§ Texto
———
La segunda de las cuestiones planteada por esta breve síntesis de la trayectoria teatral de James es el porqué de su rotundo fracaso. Nuestro autor es, para Edel, ni más ni menos que «un dramaturgo incapaz de escribir obras dramáticas»11, y el tenor paradójico de este epigrama da idea de las contradicciones artísticas y emocionales en que incurrió para dedicarse al teatro. Amén de su ambivalente actitud antes ilustrada, cabe recordar su exigua comprensión de la naturaleza básicamente performativa del texto dramático, cuyo fin último es invocar una realidad palpable en escena mediante un esfuerzo conjunto del que, en el fondo, siempre desconfió. Al descuidar a menudo dicha naturaleza perfomativa, ni acertó en la construcción del personaje, ni en la elaboración del diálogo. En lo relativo al primero, siempre echó en falta el instrumental descriptivo y analítico que la novela le brindaba en forma de comentarios autoriales, revelándose incapaz de representar por medios externos o miméticos la condición psicológica de sus personajes. Por la misma razón, James nunca advirtió que la complicación «literaria» de su diálogo no sólo lo hacía irrecitable para el actor medio, sino incomprensible para el público. Si a estos dos obstáculos fundamentales unimos su firme adhesión a la receta estereotípica de la pièce bien faite, que lo eximió de desarrollar una forma orgánica propia, el predominio de temas banales y el gusto por los planteamientos melodramáticos en la creencia de que bastaban para satisfacer al espectador, tenemos una explicación cabal de por qué James nunca encajó en la escena británica12. Parece obvio que el mismo estado de irresolución que dilató su entrada en el teatro aceleró su salida. Sufrió una especie de síndrome de la tierra de nadie: ni comprendió que el reino de Talía no era para él, ni fue capaz de modificar radicalmente sus supuestos estéticos con el fin de conquistarlo; es decir, ni guardó fidelidad al James que había escrito Retrato de una dama (1881), ni supo convertirse en el Oscar Wilde de La importancia de llamarse Ernesto (1895), obra que precisamente sustituyó a Guy Domville en el repertorio del teatro St. James poco después del infortunado estreno de esta última.
———
[Datos para localizar palabras y elementos]
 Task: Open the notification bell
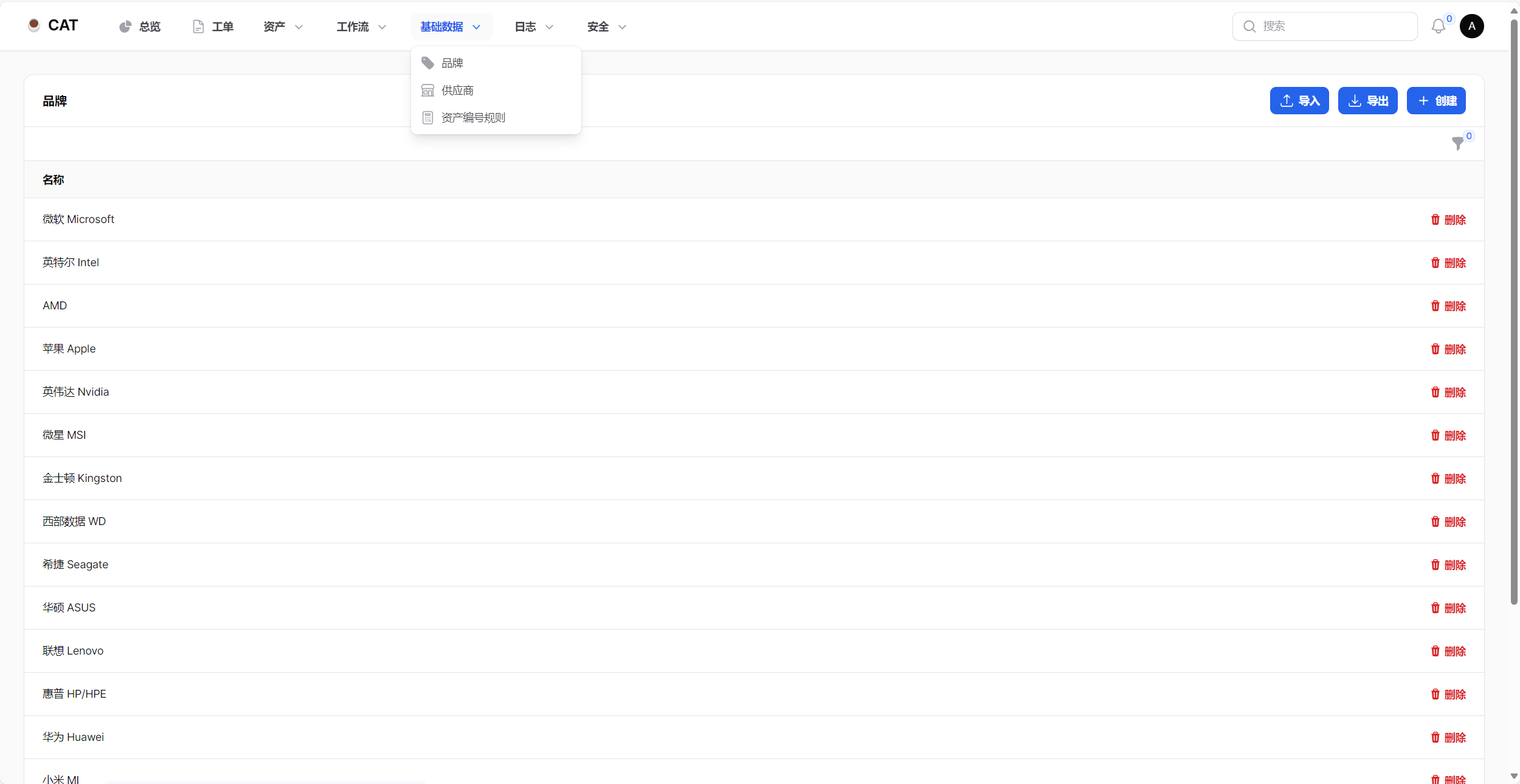(x=1438, y=27)
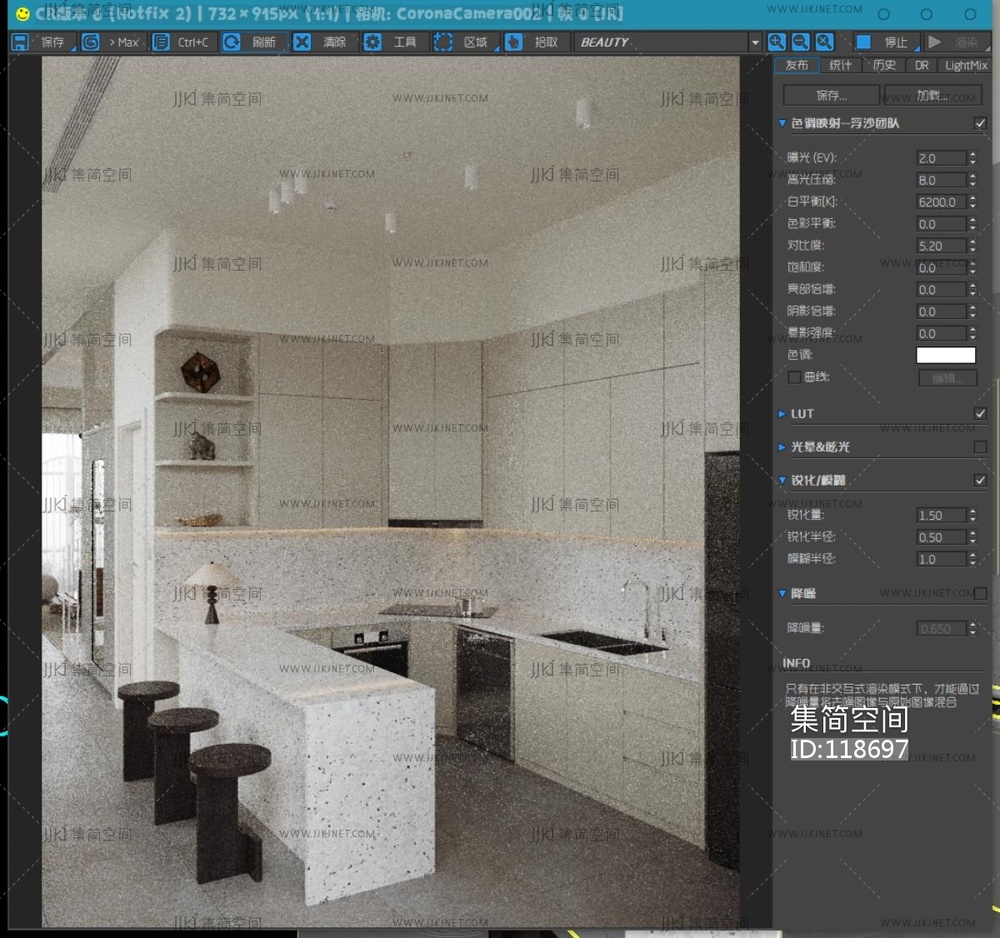The image size is (1000, 938).
Task: Activate the region (区域) selection icon
Action: click(443, 42)
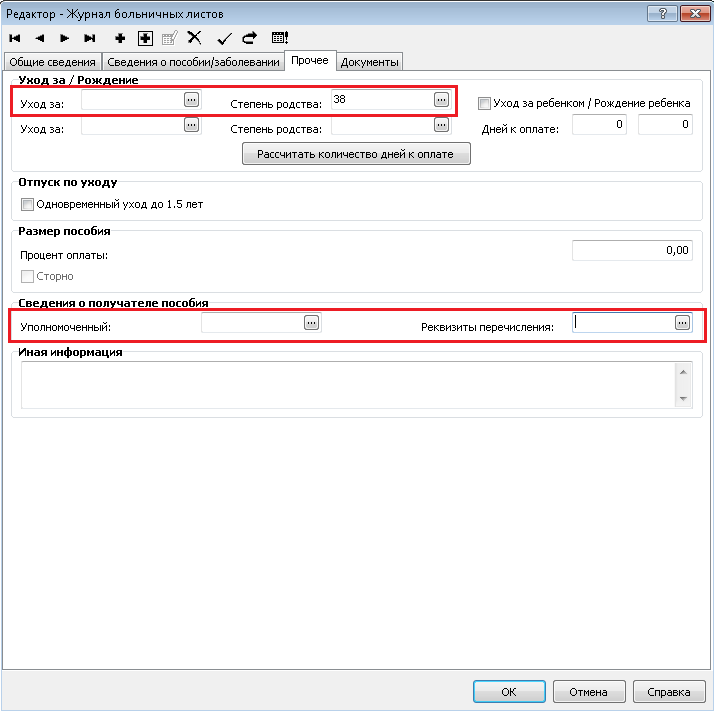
———
§ Tareas y ejercicios
• a. Según el texto sobre James y el teatro, ¿qué obra sustituyó a Guy Domville en el repertorio del teatro St. James?
• b. Indica si cada afirmación coincide con el texto sobre James y el teatro y cita las palabras que lo deciden. (i) Para Edel, James fue un dramaturgo incapaz de escribir obras dramáticas. (ii) James desarrolló una forma orgánica propia en lugar de seguir la pièce bien faite. (iii) El diálogo de James resultaba fácil de recitar para el actor medio.
• c. Prosigue el texto sobre James y el teatro desde su última frase.
Las filas proceden de otra fuente.

§ Respuestas
• a. La importancia de llamarse Ernesto (1895), de Oscar Wilde.

• b.
(i) Sí: «un dramaturgo incapaz de escribir obras dramáticas».
(ii) No: «su firme adhesión a la receta estereotípica de la pièce bien faite, que lo eximió de desarrollar una forma orgánica propia».
(iii) No: «no sólo lo hacía irrecitable para el actor medio, sino incomprensible para el público».

• c.
La deliberada presentación de James en clave teatral no es una digresión ociosa, sino que expresa mi convencimiento de que su carrera como novelista tiene más sentido si se contempla a la luz de su inclinación por el teatro. Lo cultivó de forma más o menos abierta durante la mayor parte de su vida, pero es su concentración en este medio entre 1890 y 1895 —con el luctoso colofón de Guy Domville tantas veces referido— lo que, a mi modo de ver, constituye el eje que articula su evolución no sólo como escritor, sino también como sujeto biográfico. Nos proporciona, además, elementos de juicio indispensables para entender la rápida evolución de su novela y las razones por las que Lo que sabía Maisie (1897) refleja un universo narrativo tan distante del de La musa trágica (1890) cuando entre ambas no median más que siete años. De su frenética dedicación al mundo teatral James extrajo una serie de lecciones eminentemente técnicas y metodológicas que trasladó a su labor como novelista y que lo situaron en la senda del prevanguardismo narrativo, uno de cuyos frutos principales es precisamente la obra objeto de esta edición. Podría decirse, forzando algo el símil, que en 1890 James penetró con estética y actitudes más o menos victorianas en el túnel del teatro, emergiendo cinco años después en disposición de indicarle el camino a la novela moderna. Lecciones fundamentales aprendidas en este periodo fueron la planificación anticipada y minuciosa de sus novelas mediante la redacción de proyectos muy detallados, el estricto control de la arquitectura de la obra en donde nada es superfluo y todo contribuye a transmitir la intuición original del novelista, el mantenimiento de la economía dramática impuesta por los imperativos espacio-temporales de la representación teatral, la ordenada sucesión de episodios distendidos y escenas críticas que se explican mutuamente, en suma, la traslación a la novela de fundamentos que le habían parecido detestables y aun liberticidas sobre las tablas y que en este ámbito nunca llegó a dominar. Advirtiendo un desnivel tan grande entre el teatro de James y su novela posterior, hay críticos que se niegan a admitir que, en cierto modo, ésta surgiera de aquél13. Pero si aceptamos que fueron estrategias básicamente metodológicas lo que el dramaturgo prestó al novelista, no es difícil visualizar al James maduro escribiendo recto sobre los renglones torcidos de su experiencia teatral.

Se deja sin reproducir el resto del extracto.